2.6.2. Clinical aspects

In house finches, MG causes mild-to-severe eyelid swelling, conjunctivitis, and watery discharge from one or both eyes as well as nares. Air sacs frequently contain caseous exudate that may be focal, multifocal, or diffused. Conjunctivitis with periocular swelling and inflammation are characteristics of MG in house finches and other songbirds [46].

2.6.3. Diagnosis

The gold standard for MG diagnosis is isolation and identification of the organism. In some cases, the isolation of MG in culture is impaired by the overgrowth of saprophytic mycoplasmas that inhabit the upper respiratory tract of avian species and contaminant bacteria and fungi that may not be successfully inhibited by mycoplasma-selective media. To culture MG, fluid sinus exudate should be inoculated directly to mycoplasma broth and/or agar media [47]. Swabs can also be taken from the trachea or choanal cleft (palatine fissure) for MG culture. M. gallisepticum may also be present in oviducts [48] and has been isolated from the cloaca of turkeys and chickens [49]. Detection of MG using DNA and ribosomal RNA gene probes has been described, but for most applications these methods have been superseded by various PCR-based procedures that are relatively less complex and more rapid, sensitive, and specific. Multiplex PCR protocols have been described, which allow for the simultaneous detection of different organisms [3]. A test based on amplification of the 16S rRNA gene with “Mycoplasma specific” primers and separation of the PCR product by denaturing gradient gel electrophoresis has been described [50]. Detection of MG-specific DNA by PCR has become the frontline approach at diagnostic and institutional laboratories using commercial conventional PCR kits or established protocols [51]. More rapid and highly specific detection by quantitative PCR methods has also been described [3]. Detection of MG DNA by PCR compared to isolation of the organism in culture provides a negative or positive result in hours instead of days, does not rely on the presence of viable organisms, and is not susceptible to saprophytic mycoplasmas and microbial contaminants. However, culture and isolation of MG organisms remain essential for further studies such as experimental infections, pathogenicity studies, and intra-species (strain) identification. An inoculated mycoplasma broth can be divided and processed for both culture and PCR. When culture and isolation of viable organisms are not necessary or possible, FTA filter paper may be used for the inactivation and storage of MG suspensions or field specimens prior to PCR or other DNA-dependent assays [52]. A positive serologic test together with history and clinical signs typical of MG disease allows a presumptive diagnosis pending isolation and/or identification of the organisms [3].

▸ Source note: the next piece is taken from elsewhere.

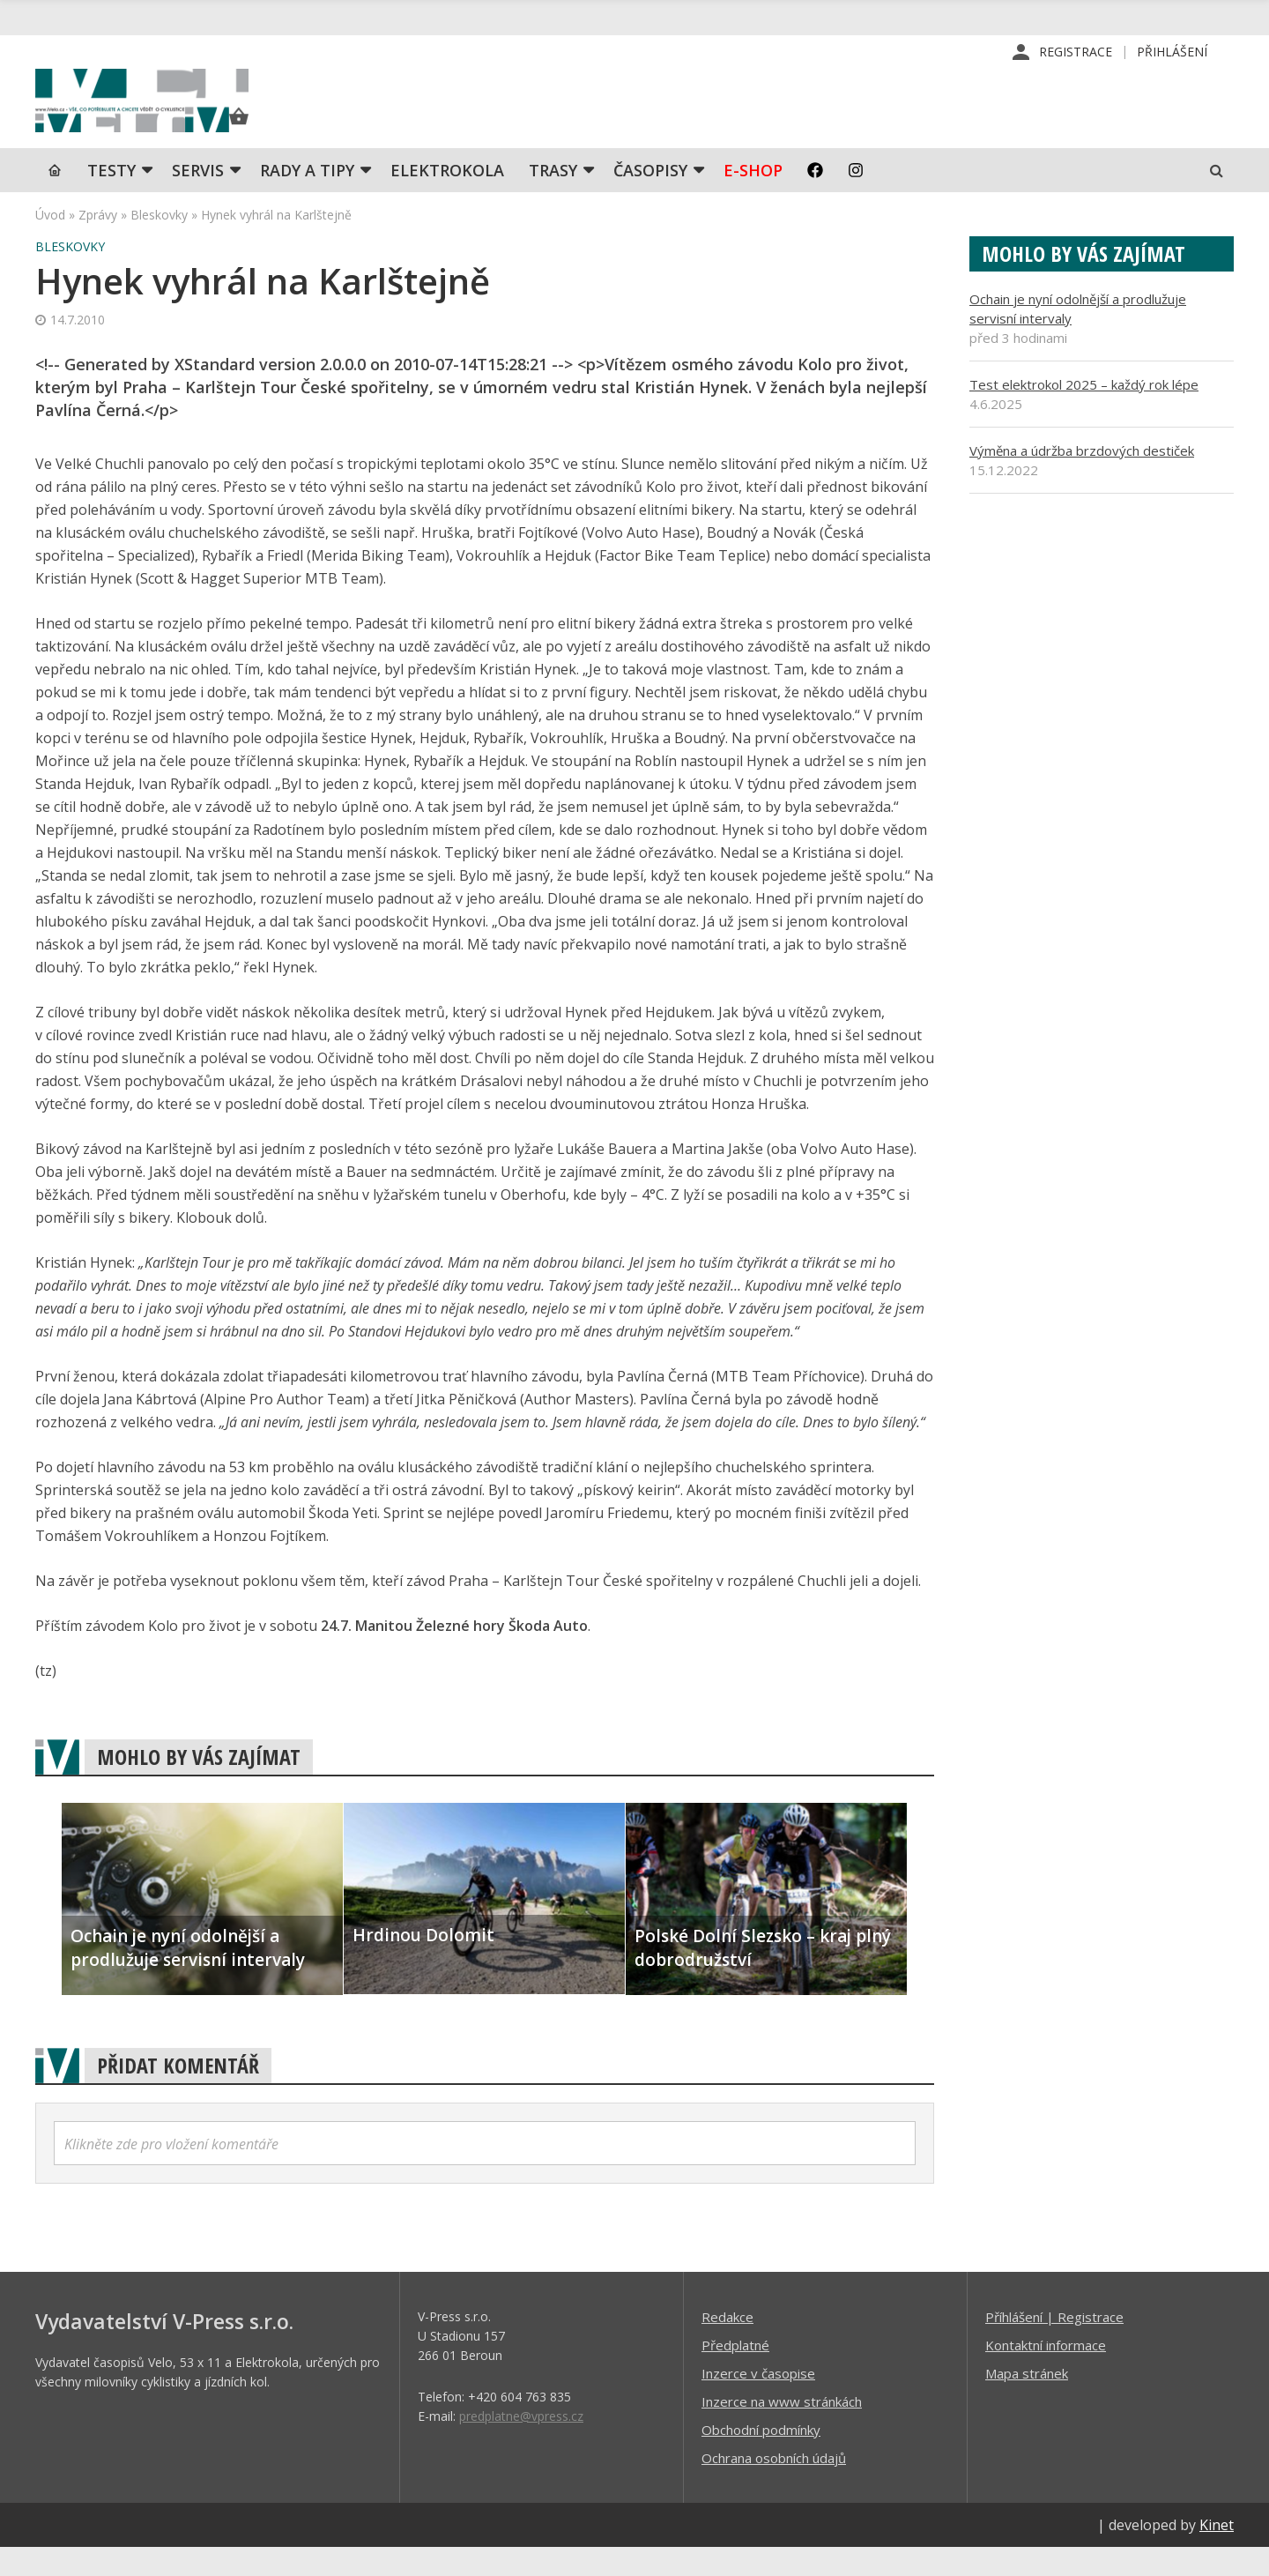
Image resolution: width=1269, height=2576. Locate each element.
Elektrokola (447, 198)
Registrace (1075, 52)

2.6.4. Treatment and prevention

M. gallisepticum is inherently resistant to penicillins or other antibiotics, which act by inhibiting cell wall biosynthesis [53]. Tylosin and tilmicosin are reported to be effective in house finches [54, 55]. Close perception of birds and prompt detailing of outbreaks to experts will give the chance to early intercession in view of convenient determination and for starting a proper disease control technique particular to the area and populace included [3].